Deguelin is a natural inhibitor of Akt (11). Akt pathway is a central regulatory factor in many cardiovascular pathological processes such as cardiac hypertrophy, atherosclerosis and vascular remodeling (8). Studies have shown that Akt is activated in myocarditis and Akt network related genes markedly changed during murine acute chagasic myocarditis according to microarray analysis (44, 45). He et al. reported salidroside mitigated sepsis-induced myocarditis by downregulating PI3K/Akt/GSK-3β signaling (46); Song et al. found curcumin protected mice from coxsackievirus B3-induced myocarditis by inhibiting the PI3K/Akt/NF-κB pathway (13); Other reported PI3K inhibitor LY294002 promoted apoptosis in coxsackievirus 3 infected HeLa cells and reduced cardiac necrosis, inflammatory infiltrates, and CD3(+) T cells in EAM mice via down-regulation of p-Akt (14,15). These suggest that inhibiting PI3K/Akt pathway had potent effects against myocarditis. However, our study showed a different result. We found that deguelin could efficiently decrease the expression of Akt1 and p-Akt but not Akt, Besides, deguelin increased the IL-1β, TNF-α expressions, aggravated the inflammation and fibrosis, therefore, deteriorated myocarditis. There may be some reasons for the contradiction: first, deguelin inhibits Akt by both PI3K dependent and independent pathways. On one hand, deguelin inhibits PI3K activity and reduced p-Akt levels and activity (47). On another hand, deguelin induces apoptosis in head and neck squamous cell cancer cell lines by targeting both EGFR-Akt and IGF1R-Akt pathways (48), which were related to TNF-α and NF-κB (49). Second, deguelin may regulate the phenotype through TNF-NF-κB pathway (50). Moreover, Li et al. reported that down-regulation of microRNA-146b can inhibit Akt phosphorylation and promote NF-κB expression, thereby aggravating the occurrence of vascular inflammation in myocardial infarction (51).

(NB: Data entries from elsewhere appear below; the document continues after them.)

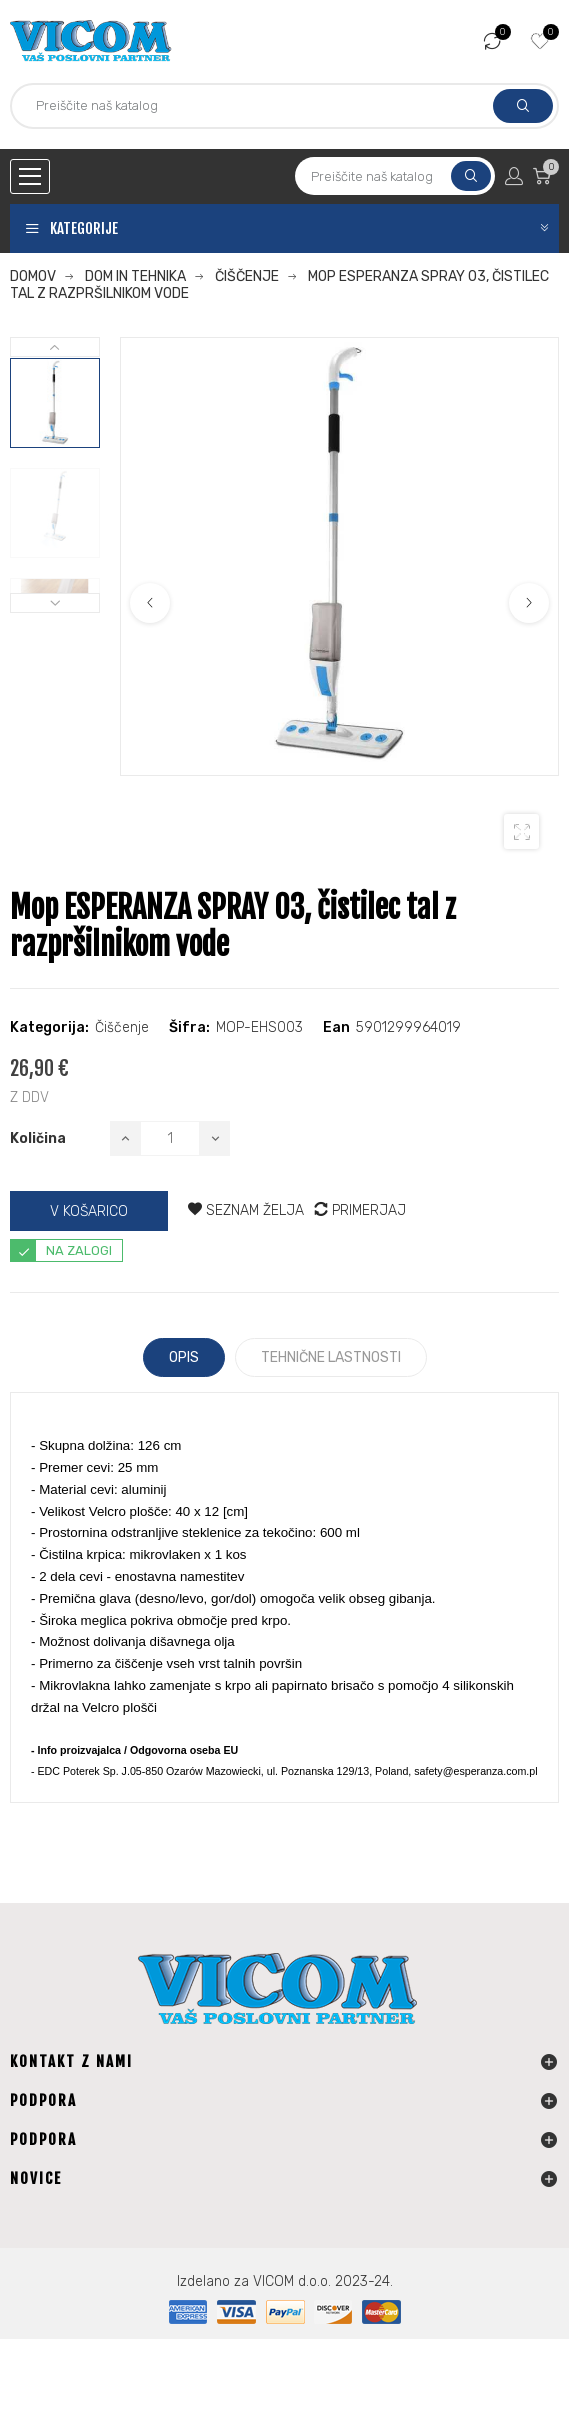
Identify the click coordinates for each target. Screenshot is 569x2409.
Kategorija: (49, 1027)
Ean (336, 1027)
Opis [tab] (184, 1357)
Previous (150, 603)
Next (529, 603)
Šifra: (189, 1027)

Our results are consistent with Buss et al’s study which showed that chronic blockade of Akt by deguelin increased cardiomyocyte sizes and heart weights, deteriorated cardiac remodeling and function in a rat myocardial infarction model (24). Buss et al. and us both used deguelin. Previous reports show that deguelin promoted apoptosis, suppressed the adhesion, migration and invasion of cancer cells (19, 20), which indicated an anticancer effect of deguelin. It also exhibited a cardiotoxic effect. We observed acute myocardial damage: multi-focal myocardial hemorrhage, extensive fragmental myocardium and wave-like changes in the hearts of dead rats treated with deguelin. While Buss et al. reported that deguelin did not deteriorate the heart function of sedentary rats and no normal animals died after deguelin treatment (24). These indicated that deguelin might have no negative effect on the healthy heart, meanwhile, it deteriorated cardiac function when the heart was injured. However, most of the research on deguelin is now on the cell level, and there are few studies on biological individuals. The effect of deguelin administration on myocarditis has not been reported. As an anticancer drug with strong biological activity, the deguelin is commonly used in the research of tumor therapy (19, 52). According to the results of this study, it is necessary to study its anti-tumor activity while also considering its side effects.

Conclusion

Our study found that inhibiting Akt phosphorylation by deguelin aggravates myocarditis in EAM rat model. We should pay attention to the patients with cardiovascular diseases when using Akt inhibitor-deguelin.

Conflict of Interest

The authors have no conflicts of interest.